──────── PAGE TEXT ────────

You can get around this by connecting to your own cloud service, so long as that’s OneDrive, Google Drive or Dropbox. But that sync will be “one-way” and again, somewhat limited. You can browse files and folders from integrated cloud services on the reMarkable, but you are only able to copy files from here back to your device – no editing, adding or organising anything. Once you’ve made a copy of the file, you can edit it on the tablet to your heart’s content, but you’ll then need to send it back to your cloud provider for it to be stored online. It’s clunky, but it works.  

What’s it really like to use the reMarkable?

For the rest of the review, I’m going to bring in Ilaria, who’s been using the device as a key part of her workflows and a daily driver for over six months. We’ll cover off all the pressing questions and details about what it’s like to actually use the reMarkable 2.

You’ve been using the device for some time now. What are your impressions of the hardware?

Ilaria: The reMarkable is heavier than a e-reader but lighter than a heavy book. It’s fairly light and also very thin and is easy to carry it around in a bag or around the house. The screen is light grey and onscreen text usually appears in black, which provides good contrast and makes things very readable. Also, if you are viewing an e-book that has colour, it may display in different shades of grey or black. Overall, the screen is very gentle on the eyes and makes for a great reading experience.

And what about outdoor viewing? Traditionally that’s been something that other tablet devices (and laptops) have struggled with. Is the screen easier to see outside?

────────

§ WORK INSTRUCTIONS:
A. Reproduce the passage of the reMarkable review starting at "Ilaria: The reMarkable" and ending at "great reading experience.".
B. According to the reMarkable review, what makes text on the tablet's screen very readable?

──────── EXTRACTED ENTRIES ────────

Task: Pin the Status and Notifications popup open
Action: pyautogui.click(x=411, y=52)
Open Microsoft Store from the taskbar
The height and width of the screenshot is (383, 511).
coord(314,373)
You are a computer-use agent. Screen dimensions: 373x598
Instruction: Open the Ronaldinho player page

────────
──────── EXTRACTED ENTRIES ────────

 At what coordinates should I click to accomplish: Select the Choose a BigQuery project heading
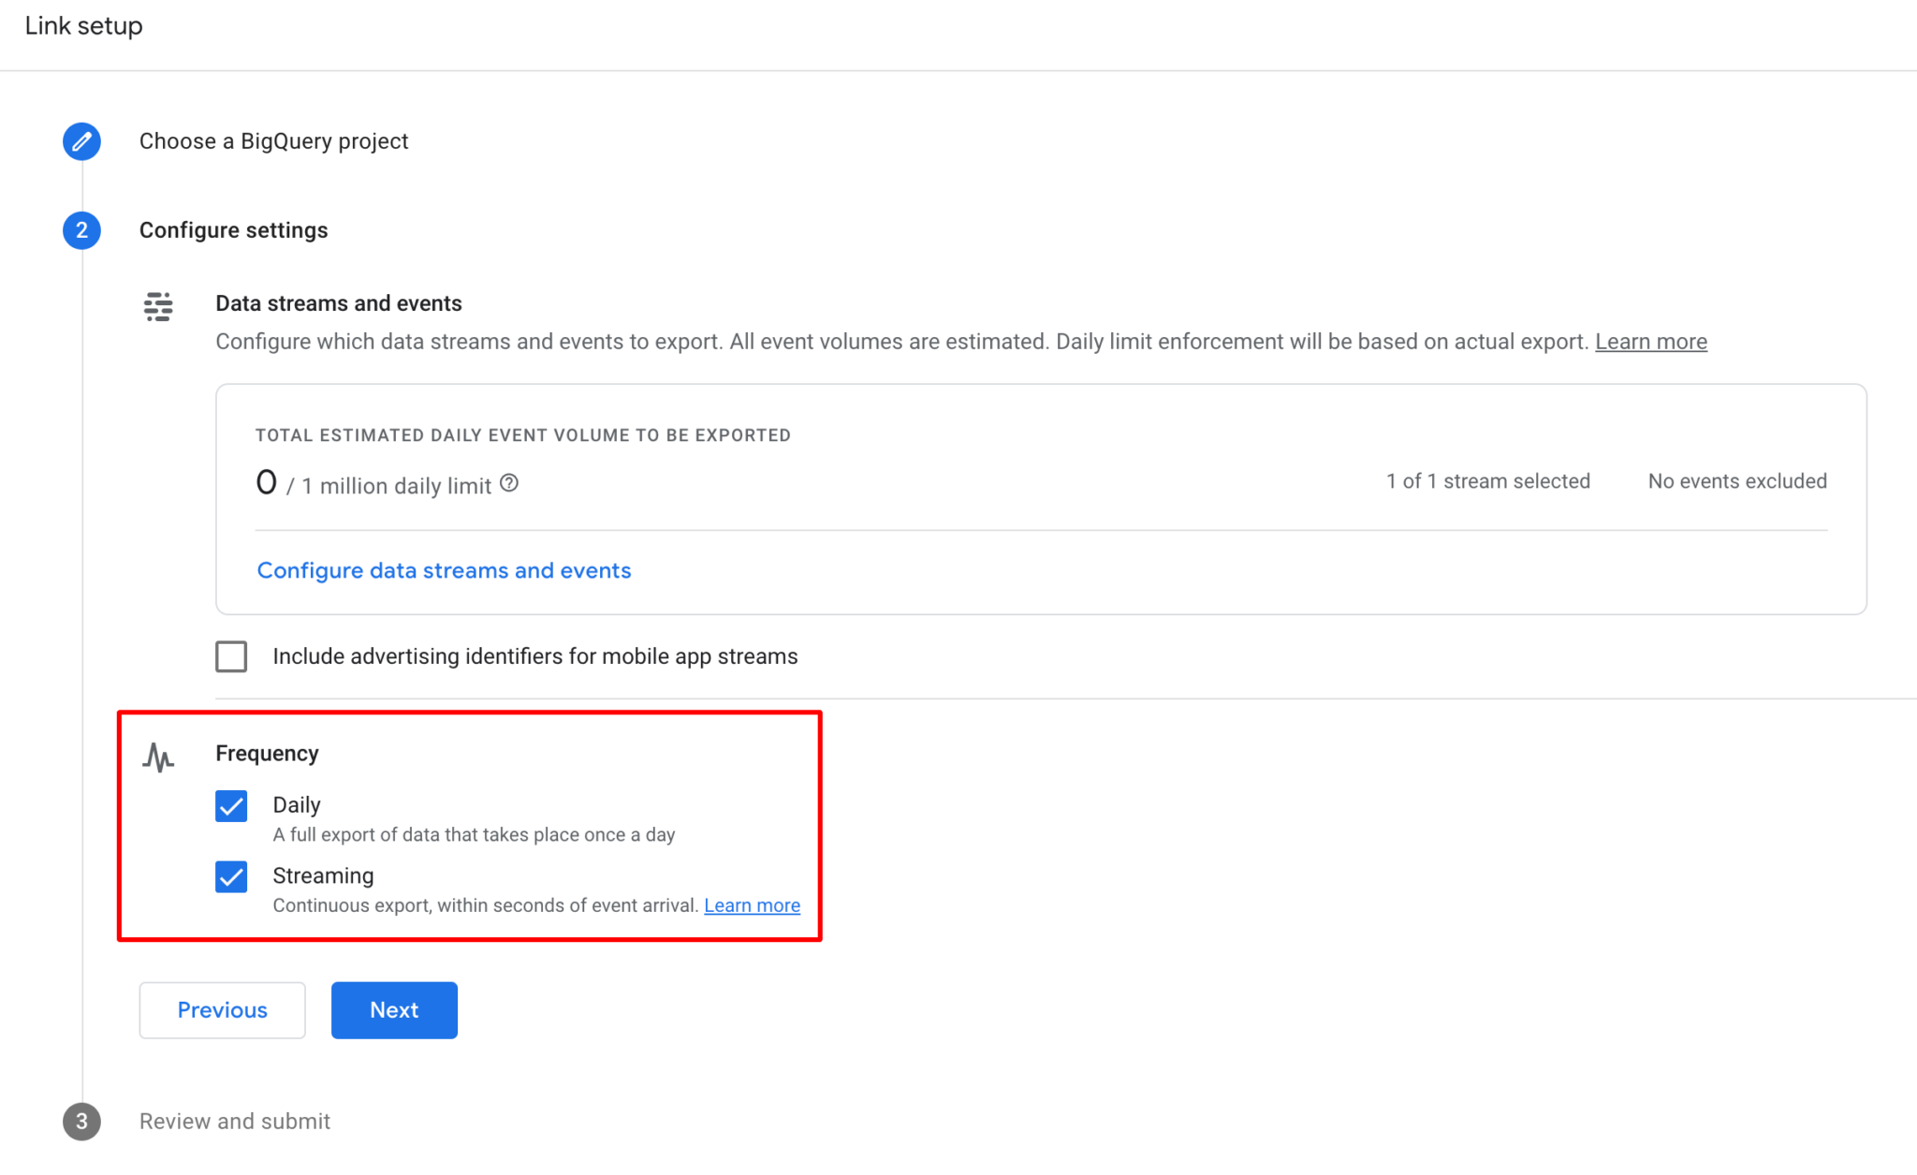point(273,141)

────────

§ RESULTS BY TASK:
A.
Ilaria: The reMarkable is heavier than a e-reader but lighter than a heavy book. It’s fairly light and also very thin and is easy to carry it around in a bag or around the house. The screen is light grey and onscreen text usually appears in black, which provides good contrast and makes things very readable. Also, if you are viewing an e-book that has colour, it may display in different shades of grey or black. Overall, the screen is very gentle on the eyes and makes for a great reading experience.

B. The screen is light gray and onscreen text usually appears in black. This provides good contrast, which makes things very readable.